WHAT TO DO → The records below are to be repeated exactly, and their pictures left out.

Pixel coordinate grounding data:
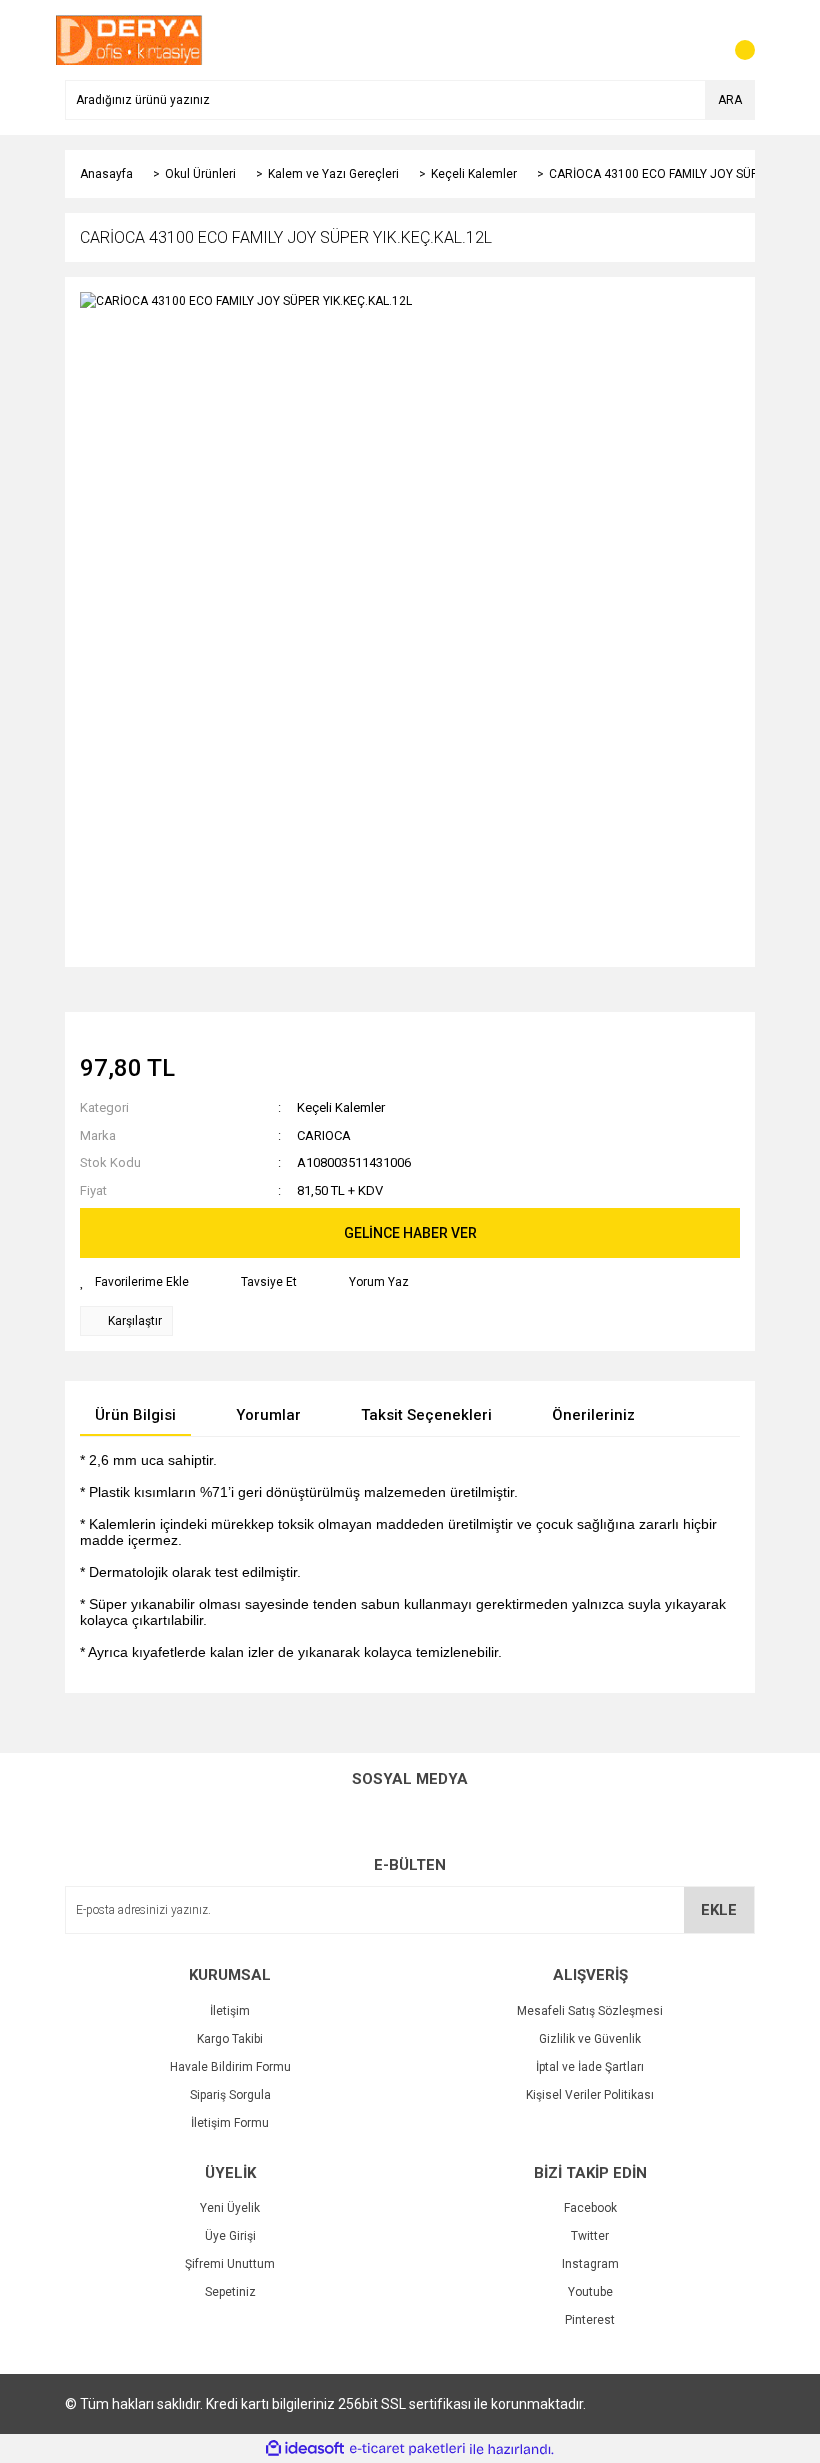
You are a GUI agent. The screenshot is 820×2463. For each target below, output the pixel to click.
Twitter (590, 2236)
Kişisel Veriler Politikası (590, 2095)
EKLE (719, 1910)
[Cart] (735, 40)
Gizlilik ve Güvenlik (590, 2039)
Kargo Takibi (230, 2039)
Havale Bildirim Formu (230, 2067)
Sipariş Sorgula (230, 2095)
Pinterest (590, 2320)
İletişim (230, 2011)
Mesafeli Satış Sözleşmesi (590, 2011)
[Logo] (129, 39)
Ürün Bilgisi (135, 1415)
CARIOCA (324, 1135)
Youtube (590, 2292)
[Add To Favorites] (134, 1282)
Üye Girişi (230, 2236)
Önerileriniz (593, 1415)
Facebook (590, 2208)
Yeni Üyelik (230, 2208)
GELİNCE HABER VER (410, 1233)
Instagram (590, 2264)
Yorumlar (268, 1415)
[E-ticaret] (407, 2449)
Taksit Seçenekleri (426, 1415)
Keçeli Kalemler (341, 1107)
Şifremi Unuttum (230, 2264)
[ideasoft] (305, 2449)
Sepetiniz (230, 2292)
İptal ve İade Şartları (590, 2067)
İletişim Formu (230, 2123)
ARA (730, 100)
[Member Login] (695, 40)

YOUR SOLUTION →
You are a GUI agent. The screenshot is 820×2463. For each target below, output the pixel to click.
Twitter (590, 2236)
Kişisel Veriler Politikası (590, 2095)
EKLE (719, 1910)
[Cart] (735, 40)
Gizlilik ve Güvenlik (590, 2039)
Kargo Takibi (230, 2039)
Havale Bildirim Formu (230, 2067)
Sipariş Sorgula (230, 2095)
Pinterest (590, 2320)
İletişim (230, 2011)
Mesafeli Satış Sözleşmesi (590, 2011)
[Logo] (129, 39)
Ürün Bilgisi (135, 1415)
CARIOCA (324, 1135)
Youtube (590, 2292)
[Add To Favorites] (134, 1282)
Üye Girişi (230, 2236)
Önerileriniz (593, 1415)
Facebook (590, 2208)
Yeni Üyelik (230, 2208)
GELİNCE HABER VER (410, 1233)
Instagram (590, 2264)
Yorumlar (268, 1415)
[E-ticaret] (407, 2449)
Taksit Seçenekleri (426, 1415)
Keçeli Kalemler (341, 1107)
Şifremi Unuttum (230, 2264)
[ideasoft] (305, 2449)
Sepetiniz (230, 2292)
İptal ve İade Şartları (590, 2067)
İletişim Formu (230, 2123)
ARA (730, 100)
[Member Login] (695, 40)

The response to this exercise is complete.